San Tan Mountain Regional Park, Queen Creek
Rock Peak and the Malpais Hills

the "hang five" crested saguaro
Part of the fun of visiting this desert park on the southeastern fringe of Maricopa County is the drive down Ellsworth Road through Queen Creek.  It’s a 13-mile stretch of cow pastures, cotton farms and horse corrals tossed together with acres of stucco and strip malls.  At the base of this suburban-rural interface is San Tan Mountain Regional Park—10,200 acres of pristine Sonoran Desert with 20 miles of shared-used trails ranging in difficulty from easy to strenuous. All of the park's nine trails are well-signed and laid out so users can easily cobble custom treks, but when the park ranger told me there was a rare crested saguaro and a petroglyph site on the San Tan Trail (SA) , choosing a route was a no-brainer for me.  Using the park map available for free at the visitor center, I planned my hike around those two features.  Except for a few places where the trail follows sandy washes---which is similar to strolling on a beach---the route is a walk in the park.  One short, minor climb leads to the crest of a ridge with astonishing views the park's signature geological features---Rock Peak and the Malpais Hills.  From this breezy vantage point, you can do a visual walk through of the return leg of the hike.  The petroglyph site is located a quarter-mile downhill from the crest.  Look for a jumble of granite on the left.  The rock art here appears to be quite ancient and only one incised design stands out. To see the crested saguaro, continue past the Rock Peak Wash junction, turn right to stay on SA and hike a few yards to where the trail makes a sharp left swerve and heads up an embankment.  From here, you can catch a first glimpse the plant’s famous “hang five” (or "I Love You" in American Sign Language)  gesture about 0.1-mile down the path.   To complete the loop, continue hiking north and take any of these connector trails: Hedgehog, Moonlight or Goldmine-Littleleaf.
Sonoran Desert "beach"

LENGTH:  7.4-mile loop (6.4 on San Tan, 0.4 on Goldmine, 0.6 mile on Littleleaf)

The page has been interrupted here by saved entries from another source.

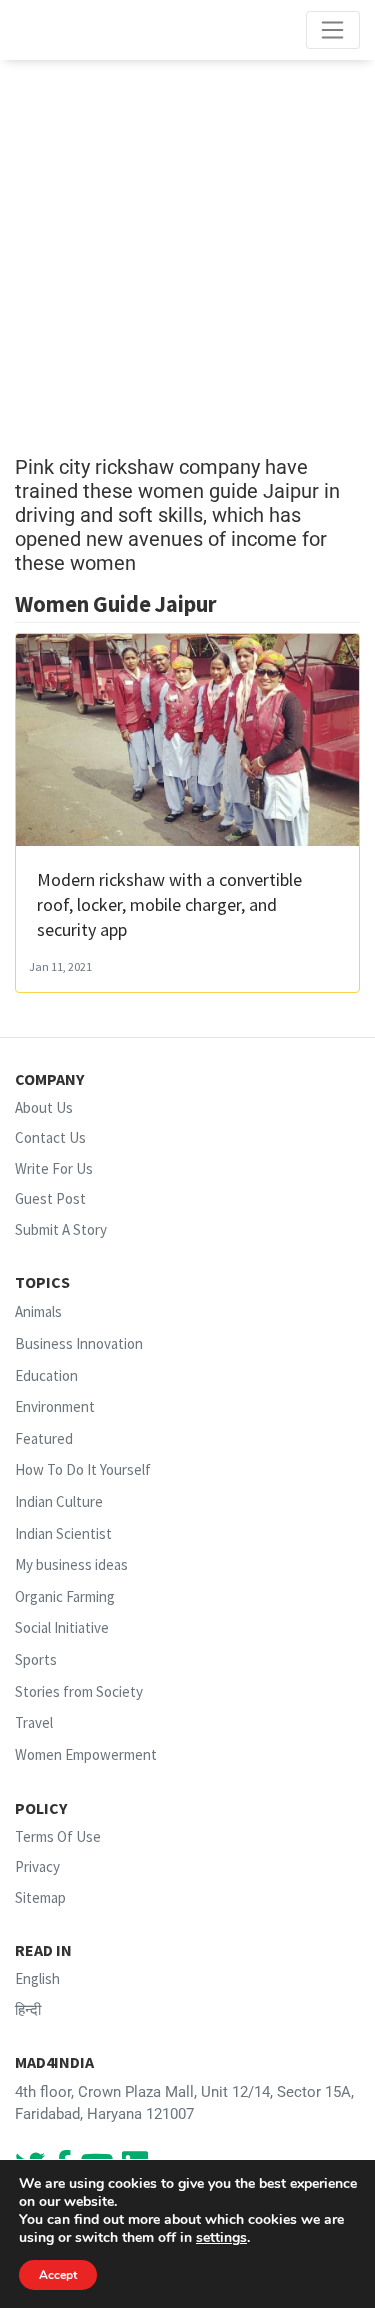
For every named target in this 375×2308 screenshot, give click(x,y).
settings (221, 2238)
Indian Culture (59, 1501)
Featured (44, 1438)
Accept (58, 2275)
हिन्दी (28, 2009)
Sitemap (40, 1897)
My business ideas (71, 1564)
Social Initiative (62, 1628)
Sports (36, 1659)
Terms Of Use (58, 1836)
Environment (55, 1406)
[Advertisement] (187, 257)
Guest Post (50, 1198)
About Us (44, 1107)
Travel (34, 1722)
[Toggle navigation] (333, 30)
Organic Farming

RATING:  moderate-difficult
ELEVATION:  1,160’ – 1,800’
FEE: $6 daily fee per vehicle
FACILITIES: restrooms, water, visitor center, wildlife exhibit, tortoise habitat, ranger-led activities
HOURS: open 365 days a year, Sunday-Thursday: 6 a.m. to 8 p.m., Friday-Saturday: 6 a.m. to 10 p.m.
PETS: leashed pets are allowed
From Phoenix, travel east on US60 to Ellsworth Road exit 191.  Follow Ellsworth 13.6 miles south (Ellsworth turns into Hunt Highway after about 12 miles) to Thompson Road (traffic signal), turn south (right) and go 2.1 miles to Phillips Road, turn right again and continue 1 mile to the park entrance.